Balefire is a fantasy novel series by Cate Tiernan, the author of the Sweep (aka Wicca) series. In 2006 the American Library Association picked A Chalice of Wind as one of their notable children's books for that year.

==Plot==
After seventeen-year-old Thais Allard loses her widowed father in a car crash, she is forced to leave home. She moves to live with a total stranger in New Orleans. There, she meets her identical twin, Clio Martin. Thais soon learns that she and her twin come from a family of witches and that she possesses astonishing powers. The twins must learn to work together.

==Books in the series==
1. A Chalice of Wind
2. A Circle of Ashes
3. A Feather of Stone
4. A Necklace of Water

==Characters==
- Thais Allard - One of two twins, Thais was born on November 23 shortly after midnight. She was raised by her father, Michel Allard, in Welsford, Connecticut until he died in a car accident. Thais is the more responsible of the two sisters, always following the rules. Upon discovering the existence of her twin sister, Thais moved in with Petra and Clio, where she began to learn witchcraft. Thais's astrological sign is sagittarius and her element is water. Like Clio, Thais was unknowingly dating Luc-Andre Martin at the same time as her sister and broke up with him upon finding out. At the end of the novel she resumes a friendship with Luc.
- Clio Martin - The second of two twins, Clio was born shortly before midnight on November 22 and was raised by her grandmother/ancestor Petra Martin.

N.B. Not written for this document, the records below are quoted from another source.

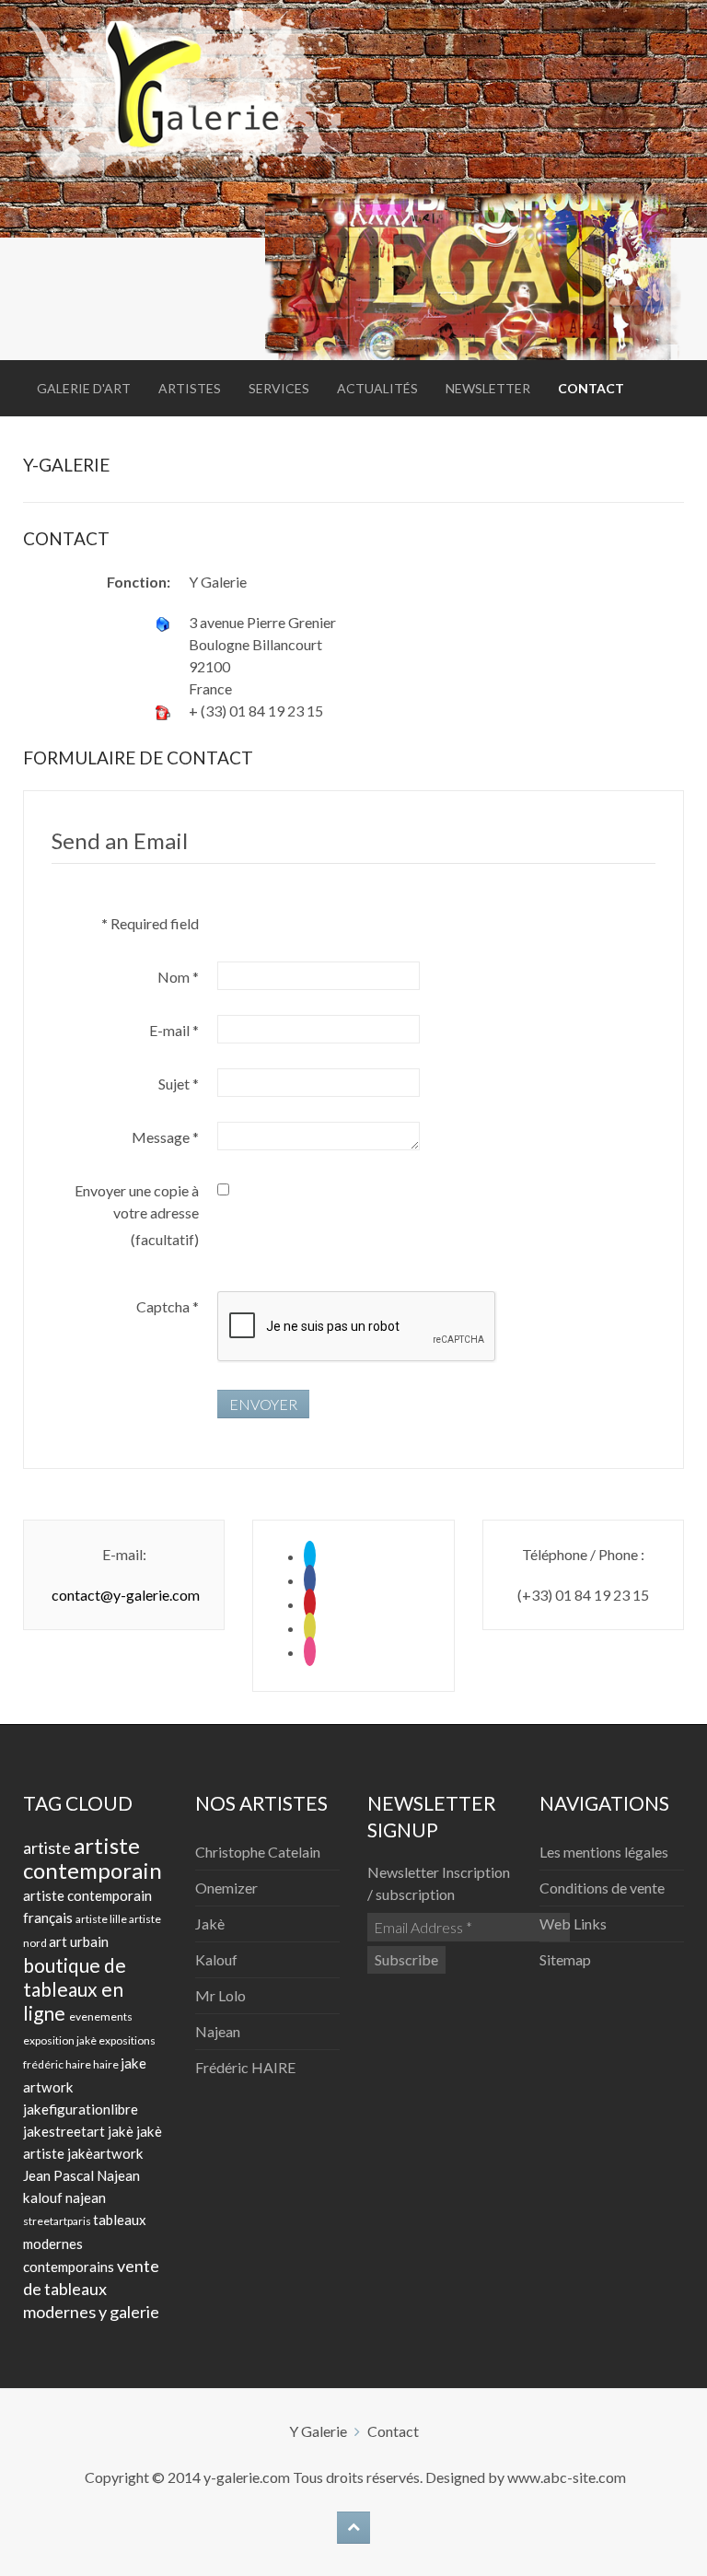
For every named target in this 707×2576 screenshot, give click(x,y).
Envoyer (263, 1404)
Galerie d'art (84, 388)
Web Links (573, 1923)
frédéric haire (58, 2064)
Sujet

Clio is more irresponsible than her twin and at the beginning of the series is also the more knowledgeable about witchcraft. Her astrological sign is scorpio and her element is fire. At the beginning of the series, she begins to date a boy named Luc-Andre Martin and later finds out he was also dating her twin sister at the same time. She later develops a strong attraction to Richard Landry, though she continuously tries to deny it, refusing to let go of what she believed to be love for Luc. In the last book, she gives in to her feelings for Richard, recognizing that Richard and her have an undeniable connection to each other and that Luc does not have the same effect on her anymore. At the end of the series, she chooses to be with Richard.
- Richard Landry - Richard Landry used to be in love with Cerise when he was fifteen, and still refuses to let go of those feelings. He lives with a cynical view on life and always has a hard guard up, never letting himself get too close to others and not really caring for anyone. Until he meets Clio. At the end of the series, he realizes his feelings for Clio are much stronger than anything he felt for Cerise, and they end up together.
- Luc-Andre Martin - Luc-Andre is cousin to Melita, nephew to Petra, and brother of Sophie. He has never truly cared for anyone other than his sister and tends to use people, which changes when he meets Thais, his soul mate. At the end of the series he and Thais resume a tentative friendship.
- Petra Martin - Petra is the grandmother and ancestor of the twins. She separated the twins at birth and had promised their mother, Clemence, that she would keep the twins safe before she died. She is over 240 years old and her element is fire. She is a powerful witch and healer. Petra had two daughters, Melita and Cerise. During a ritual that was performed by her oldest daughter, Melita, her younger daughter Cerise died during childbirth. The ritual, however, made her and eleven other people somewhat immortal.

==Reception==
Critical reception to the Balefire series has been positive. Of the first entry in the series, the School Library Journal praised Tiernan's characters and Booklist wrote that the "action builds toward a tantalizing twist that will leave readers eager for future books".